The Docker Hub is a centralized resource for working with Docker and its components. It provides the following services:

  • Docker image hosting
  • User authentication
  • Automated image builds and work-flow tools such as build triggers and web hooks
  • Integration with GitHub and Bitbucket

Difference between Virtual machine and Docker

An image is a lightweight, stand-alone, executable package that includes everything needed to run a piece of software, including the code, a runtime, libraries, environment variables, and config files.

A container is a runtime instance of an image — what the image becomes in memory when actually executed. It runs completely isolated from the host environment by default, only accessing host files and ports if configured to do so.

Containers run apps natively on the host machine’s kernel. They have better performance characteristics than virtual machines that only get virtual access to host resources through a hypervisor. Containers can get native access, each one running in a discrete process, taking no more memory than any other executable.

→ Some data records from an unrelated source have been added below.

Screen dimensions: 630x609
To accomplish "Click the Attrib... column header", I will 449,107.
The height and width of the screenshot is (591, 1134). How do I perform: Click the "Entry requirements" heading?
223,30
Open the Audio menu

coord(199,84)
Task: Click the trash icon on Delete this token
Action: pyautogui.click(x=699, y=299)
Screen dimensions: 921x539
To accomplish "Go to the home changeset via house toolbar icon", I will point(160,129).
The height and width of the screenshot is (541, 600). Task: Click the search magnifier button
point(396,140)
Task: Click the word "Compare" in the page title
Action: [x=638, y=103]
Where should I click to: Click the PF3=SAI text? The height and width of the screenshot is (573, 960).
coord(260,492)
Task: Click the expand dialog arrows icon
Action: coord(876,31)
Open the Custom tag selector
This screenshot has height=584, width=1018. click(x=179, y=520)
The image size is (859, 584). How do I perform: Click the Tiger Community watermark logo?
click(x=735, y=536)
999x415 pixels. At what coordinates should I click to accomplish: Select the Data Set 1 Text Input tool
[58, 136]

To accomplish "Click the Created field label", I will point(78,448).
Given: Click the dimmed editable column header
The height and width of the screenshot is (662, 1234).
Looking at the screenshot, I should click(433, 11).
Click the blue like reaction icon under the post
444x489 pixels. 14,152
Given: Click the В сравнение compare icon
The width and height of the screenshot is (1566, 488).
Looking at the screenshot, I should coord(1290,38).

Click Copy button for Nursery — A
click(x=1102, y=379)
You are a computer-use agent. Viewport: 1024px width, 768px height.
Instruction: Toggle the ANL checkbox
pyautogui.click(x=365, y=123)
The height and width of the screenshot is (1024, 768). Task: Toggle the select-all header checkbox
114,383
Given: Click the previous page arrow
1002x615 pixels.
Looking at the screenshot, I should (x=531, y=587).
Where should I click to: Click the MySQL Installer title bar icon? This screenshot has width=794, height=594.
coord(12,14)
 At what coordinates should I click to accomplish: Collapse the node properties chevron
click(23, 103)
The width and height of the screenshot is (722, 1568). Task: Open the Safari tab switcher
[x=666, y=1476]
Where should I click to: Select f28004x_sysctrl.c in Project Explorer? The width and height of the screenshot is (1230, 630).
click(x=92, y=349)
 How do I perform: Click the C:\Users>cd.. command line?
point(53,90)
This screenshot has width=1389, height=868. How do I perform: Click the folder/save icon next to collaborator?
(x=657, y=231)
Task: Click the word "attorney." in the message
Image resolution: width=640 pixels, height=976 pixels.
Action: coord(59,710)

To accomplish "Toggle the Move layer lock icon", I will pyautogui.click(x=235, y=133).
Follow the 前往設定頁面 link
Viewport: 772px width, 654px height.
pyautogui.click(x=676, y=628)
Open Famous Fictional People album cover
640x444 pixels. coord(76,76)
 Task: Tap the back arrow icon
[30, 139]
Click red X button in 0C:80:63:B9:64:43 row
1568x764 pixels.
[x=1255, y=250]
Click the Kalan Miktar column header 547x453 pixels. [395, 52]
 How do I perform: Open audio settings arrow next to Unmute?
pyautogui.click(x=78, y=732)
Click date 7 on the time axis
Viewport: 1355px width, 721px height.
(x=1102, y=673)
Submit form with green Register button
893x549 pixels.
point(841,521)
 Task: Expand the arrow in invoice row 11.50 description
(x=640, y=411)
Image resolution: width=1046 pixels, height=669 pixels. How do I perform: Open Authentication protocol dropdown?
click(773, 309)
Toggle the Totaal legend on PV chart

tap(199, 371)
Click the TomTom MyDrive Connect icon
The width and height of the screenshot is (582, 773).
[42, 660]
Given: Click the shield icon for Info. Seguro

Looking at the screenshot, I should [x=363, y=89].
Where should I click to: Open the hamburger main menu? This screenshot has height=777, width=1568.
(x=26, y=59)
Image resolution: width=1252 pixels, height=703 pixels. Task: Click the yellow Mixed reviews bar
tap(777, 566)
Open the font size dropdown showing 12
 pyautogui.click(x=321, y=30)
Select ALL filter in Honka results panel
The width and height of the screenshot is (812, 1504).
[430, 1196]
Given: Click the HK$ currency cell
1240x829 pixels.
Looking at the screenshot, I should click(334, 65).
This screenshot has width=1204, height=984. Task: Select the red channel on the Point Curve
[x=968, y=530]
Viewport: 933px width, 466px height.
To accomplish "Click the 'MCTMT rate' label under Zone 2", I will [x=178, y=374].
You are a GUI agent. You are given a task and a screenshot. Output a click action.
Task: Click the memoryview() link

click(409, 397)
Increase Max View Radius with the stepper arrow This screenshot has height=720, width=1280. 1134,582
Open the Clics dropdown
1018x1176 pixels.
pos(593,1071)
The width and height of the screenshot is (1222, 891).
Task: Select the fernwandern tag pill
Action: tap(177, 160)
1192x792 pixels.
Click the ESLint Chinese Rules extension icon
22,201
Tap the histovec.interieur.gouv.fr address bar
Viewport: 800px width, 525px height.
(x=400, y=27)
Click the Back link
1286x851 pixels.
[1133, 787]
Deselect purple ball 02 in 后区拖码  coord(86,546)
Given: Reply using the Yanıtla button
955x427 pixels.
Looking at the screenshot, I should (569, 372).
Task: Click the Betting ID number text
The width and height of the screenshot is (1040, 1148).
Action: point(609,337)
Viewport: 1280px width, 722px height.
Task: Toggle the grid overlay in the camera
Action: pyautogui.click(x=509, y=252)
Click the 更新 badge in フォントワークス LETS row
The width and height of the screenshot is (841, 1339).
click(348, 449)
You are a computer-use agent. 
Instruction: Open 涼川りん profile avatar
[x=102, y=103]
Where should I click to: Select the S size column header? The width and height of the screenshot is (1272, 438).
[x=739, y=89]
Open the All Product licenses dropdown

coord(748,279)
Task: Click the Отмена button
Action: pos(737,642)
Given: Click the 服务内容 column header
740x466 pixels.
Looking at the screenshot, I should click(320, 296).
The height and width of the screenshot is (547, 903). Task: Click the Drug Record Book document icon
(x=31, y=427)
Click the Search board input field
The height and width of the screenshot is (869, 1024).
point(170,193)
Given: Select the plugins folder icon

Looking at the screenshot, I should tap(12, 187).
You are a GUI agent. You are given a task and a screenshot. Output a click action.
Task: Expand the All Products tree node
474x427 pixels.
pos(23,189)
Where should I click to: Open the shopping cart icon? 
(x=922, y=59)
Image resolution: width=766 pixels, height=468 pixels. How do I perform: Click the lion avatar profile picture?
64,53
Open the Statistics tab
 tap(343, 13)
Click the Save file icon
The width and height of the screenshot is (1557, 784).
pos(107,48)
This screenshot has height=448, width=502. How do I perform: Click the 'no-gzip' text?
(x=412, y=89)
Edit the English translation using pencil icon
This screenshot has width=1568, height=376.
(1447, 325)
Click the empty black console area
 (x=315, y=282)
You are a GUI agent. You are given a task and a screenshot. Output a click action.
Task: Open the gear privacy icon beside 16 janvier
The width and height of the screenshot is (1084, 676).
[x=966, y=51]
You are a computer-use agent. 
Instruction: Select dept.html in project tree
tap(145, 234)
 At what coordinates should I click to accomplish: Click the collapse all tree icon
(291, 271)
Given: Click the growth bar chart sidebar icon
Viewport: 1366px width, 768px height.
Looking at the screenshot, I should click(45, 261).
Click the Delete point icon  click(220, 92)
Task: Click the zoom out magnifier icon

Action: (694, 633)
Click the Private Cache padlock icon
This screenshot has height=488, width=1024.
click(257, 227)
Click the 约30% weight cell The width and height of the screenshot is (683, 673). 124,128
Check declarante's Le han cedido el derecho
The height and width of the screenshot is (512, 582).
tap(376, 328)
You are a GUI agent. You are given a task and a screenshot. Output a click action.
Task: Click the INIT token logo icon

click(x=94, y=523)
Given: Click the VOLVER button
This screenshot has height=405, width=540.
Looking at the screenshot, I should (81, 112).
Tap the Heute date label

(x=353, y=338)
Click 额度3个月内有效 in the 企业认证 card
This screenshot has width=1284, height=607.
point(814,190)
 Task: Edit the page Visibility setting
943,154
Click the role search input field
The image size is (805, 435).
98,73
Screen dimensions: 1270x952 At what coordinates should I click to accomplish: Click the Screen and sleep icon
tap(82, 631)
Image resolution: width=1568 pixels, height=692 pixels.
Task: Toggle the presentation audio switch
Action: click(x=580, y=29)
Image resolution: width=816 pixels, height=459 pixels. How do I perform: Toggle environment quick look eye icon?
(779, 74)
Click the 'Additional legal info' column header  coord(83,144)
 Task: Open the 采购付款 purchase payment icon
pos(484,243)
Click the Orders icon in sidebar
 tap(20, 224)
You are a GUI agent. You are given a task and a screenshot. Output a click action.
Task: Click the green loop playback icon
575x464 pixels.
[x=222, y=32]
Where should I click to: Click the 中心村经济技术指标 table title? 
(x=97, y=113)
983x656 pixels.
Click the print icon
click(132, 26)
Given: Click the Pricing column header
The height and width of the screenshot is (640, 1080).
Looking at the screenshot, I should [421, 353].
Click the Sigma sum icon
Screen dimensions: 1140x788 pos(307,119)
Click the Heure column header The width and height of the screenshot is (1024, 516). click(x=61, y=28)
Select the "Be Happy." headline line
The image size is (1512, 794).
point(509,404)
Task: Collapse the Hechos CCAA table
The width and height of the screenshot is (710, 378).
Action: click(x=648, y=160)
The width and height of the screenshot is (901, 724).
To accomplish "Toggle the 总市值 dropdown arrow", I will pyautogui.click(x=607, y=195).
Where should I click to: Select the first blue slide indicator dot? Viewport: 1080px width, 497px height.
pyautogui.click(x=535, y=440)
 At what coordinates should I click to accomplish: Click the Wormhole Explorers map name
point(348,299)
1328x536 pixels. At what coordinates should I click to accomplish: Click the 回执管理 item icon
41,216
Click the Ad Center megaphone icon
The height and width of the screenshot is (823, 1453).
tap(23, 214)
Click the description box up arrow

Virtual machines run guest operating systems — note the OS layer in each box. This is resource intensive, and the resulting disk image and application state is an entanglement of OS settings, system-installed dependencies, OS security patches, and other easy-to-lose, hard-to-replicate ephemera.

Containers can share a single kernel, and the only information that needs to be in a container image is the executable and its package dependencies, which never need to be installed on the host system. These processes run like native processes, and you can manage them individually by running commands like docker ps—just like you would run ps on Linux to see active processes. Finally, because they contain all their dependencies, there is no configuration entanglement; a containerized app “runs anywhere.”

Services

In a distributed application, different pieces of the app are called “services.”

For example, if you imagine a video sharing site, it probably includes a service for storing application data in a database, a service for video transcoding in the background after a user uploads something, a service for the front-end, and so on.

Services are really just “containers in production.” A service only runs one image, but it codifies the way that image runs — what ports it should use, how many replicas of the container should run so the service has the capacity it needs, and so on. Scaling a service changes the number of container instances running that piece of software, assigning more computing resources to the service in the process.

Swarms

Deploy this application onto a cluster, running it on multiple machines. Multi-container, multi-machine applications are made possible by joining multiple machines into a “Dockerized” cluster called a swarm.

A swarm is a group of machines that are running Docker and joined into a cluster. After that has happened, you continue to run the Docker commands you’re used to, but now they are executed on a cluster by a swarm manager. The machines in a swarm can be physical or virtual. After joining a swarm, they are referred to as nodes.

Swarm managers can use several strategies to run containers, such as “emptiest node” — which fills the least utilized machines with containers. Or “global”, which ensures that each machine gets exactly one instance of the specified container. You instruct the swarm manager to use these strategies in the Compose file, just like the one you have already been using.

Swarm managers are the only machines in a swarm that can execute your commands, or authorize other machines to join the swarm as workers. Workers are just there to provide capacity and do not have the authority to tell any other machine what it can and cannot do.

Up Here in part 4, youuntil now, you have been using Docker in a single-host mode on your local machine. But Docker also can be switched into swarm mode, and that’s what enables the use of swarms. Enabling swarm mode instantly makes the current machine a swarm manager. From then on, Docker runs the commands you execute on the swarm you’re managing, rather than just on the current machine.

Stacks

A stack is a group of interrelated services that share dependencies, and can be orchestrated and scaled together. A single stack is capable of defining and coordinating the functionality of an entire application (though very complex applications may want to use multiple stacks).